### [EXERCISE PASSAGE]
──────────

Chimps have human rights too-oo-oo, rules US court
A US court has made legal history by ruling that two chimpanzees being kept for research have the same rights as humans.
The ruling paves the way for the chimps named Hercules and Leo to be moved to an animal sanctuary.
Animal rights groups hope that other animals being kept for medical research or entertainment, such as dolphins and whales at theme parks, could now be released.
The New York Supreme Court ruled that the apes can be covered by a writ of habeas corpus – the law that governs unfair detention.
Until now only a ‘legal person’ could have the writ issued on their behalf. The decision over the two apes being kept at Stony Brook University for biomedical research comes less than two years after animal rights organisation The Nonhuman Rights Project launched legal cases to try to free the apes, claiming they were being unlawfully imprisoned.
Natalie Prosin, executive director the organisation said: ‘This is a big step forward to getting what we are ultimately seeking: the right to bodily liberty for chimpanzees and other cognitively complex animals.’
The legal case began in December 2013 when the animal rights group claimed that four New York chimpanzees, including the two at Stony Brook and two others on private property, were too emotionally complex to be held in captivity and should be relocated to a sanctuary.
The case was dismissed but NhRP petitioned three lower court judges with a writ of habeas corpus. By granting the writ, the judges would have implicitly acknowledged that chimps are legal people – the first step in freeing them. They rejected it, but now the state supreme court has accepted the petition.
The ruling could have far-reaching consequences in the US, where famous chimps have included Cheetah, of the 1930s Tarzan movies, and Bubbles, who was owned by Michael Jackson in the 1980s.

──────────

### [ACTIVITIES]
1. Using the article on the chimpanzee ruling, answer:
(a) At which university are the two chimpanzees being kept for research?
(b) In what month and year did the legal case begin?
(c) Who owned the chimpanzee Bubbles in the 1980s?
2. Update the article on the chimpanzee ruling from "The ruling paves" up to and including "now be released.", replacing "theme parks" with "marine parks".

### [Collected data entries]

──────────

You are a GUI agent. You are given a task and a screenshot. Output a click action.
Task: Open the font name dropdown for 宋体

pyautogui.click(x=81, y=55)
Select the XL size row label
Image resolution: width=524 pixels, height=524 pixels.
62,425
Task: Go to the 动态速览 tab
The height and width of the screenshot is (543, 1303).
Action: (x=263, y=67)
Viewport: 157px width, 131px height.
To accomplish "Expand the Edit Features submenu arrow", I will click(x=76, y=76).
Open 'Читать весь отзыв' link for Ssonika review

──────────

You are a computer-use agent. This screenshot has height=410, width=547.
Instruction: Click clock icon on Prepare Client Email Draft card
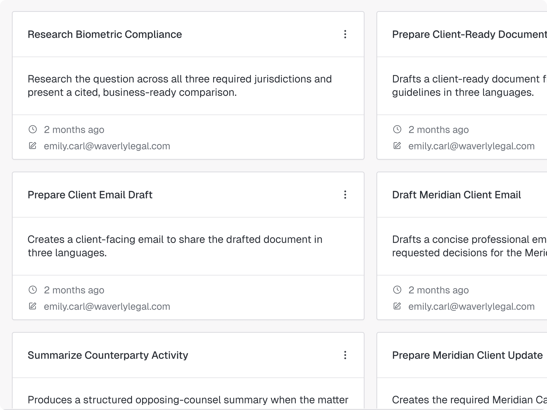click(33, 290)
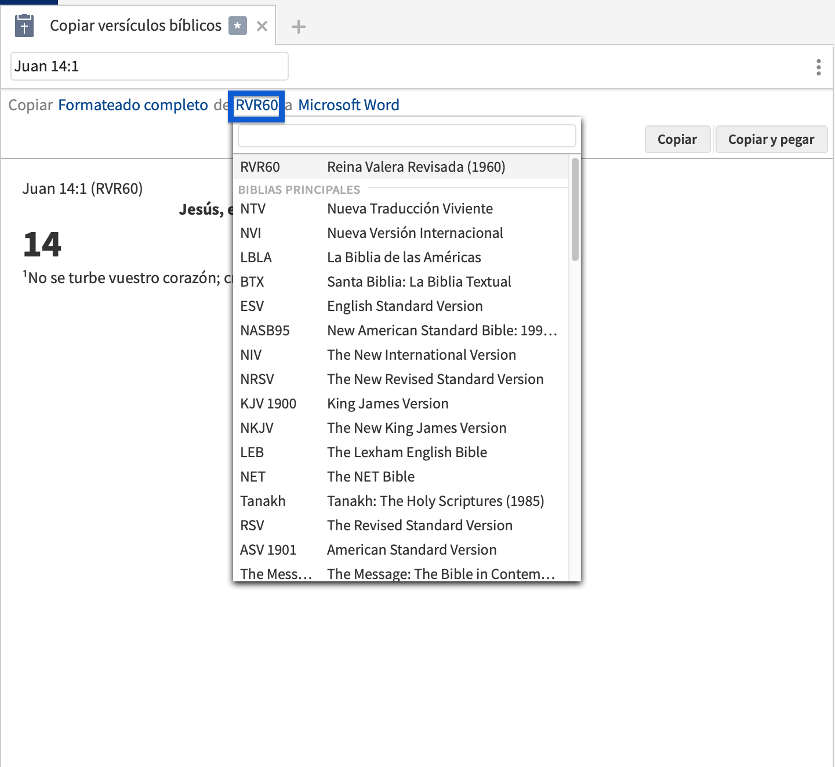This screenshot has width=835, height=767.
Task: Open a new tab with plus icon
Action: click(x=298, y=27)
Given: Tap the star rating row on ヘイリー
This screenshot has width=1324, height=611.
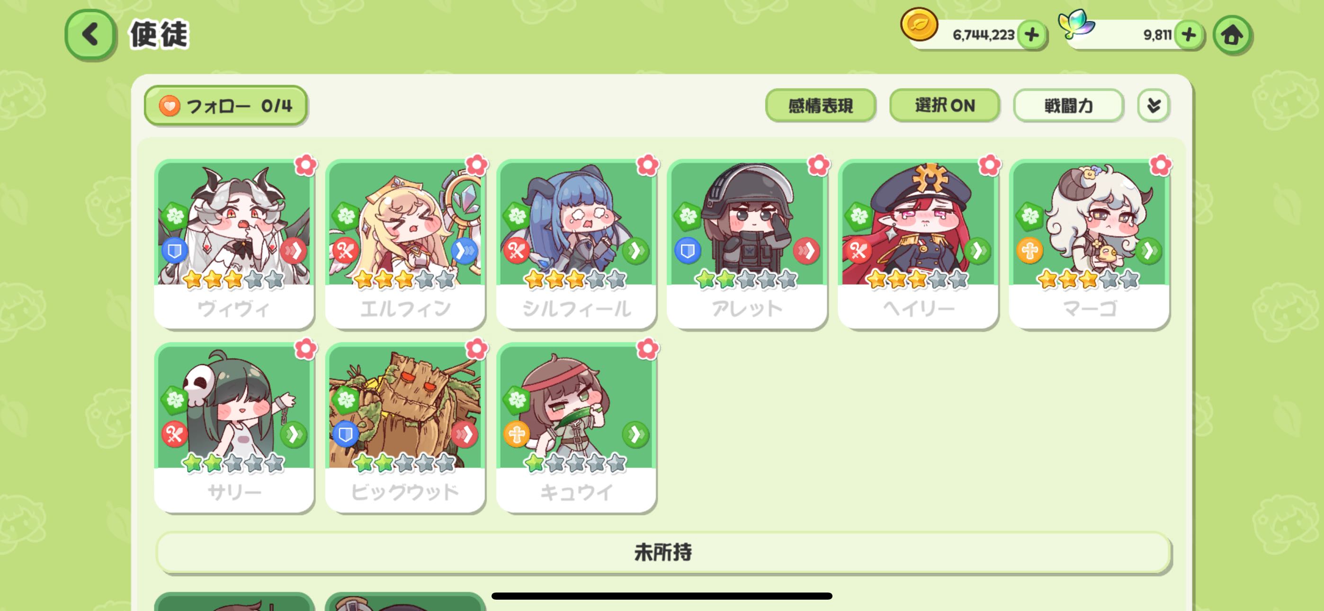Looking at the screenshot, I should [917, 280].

──────────

### [RESPONSES TO THE TASKS]
1.
(a) Stony Brook University
(b) December 2013
(c) Michael Jackson

2.
The ruling paves the way for the chimps named Hercules and Leo to be moved to an animal sanctuary.
Animal rights groups hope that other animals being kept for medical research or entertainment, such as dolphins and whales at marine parks, could now be released.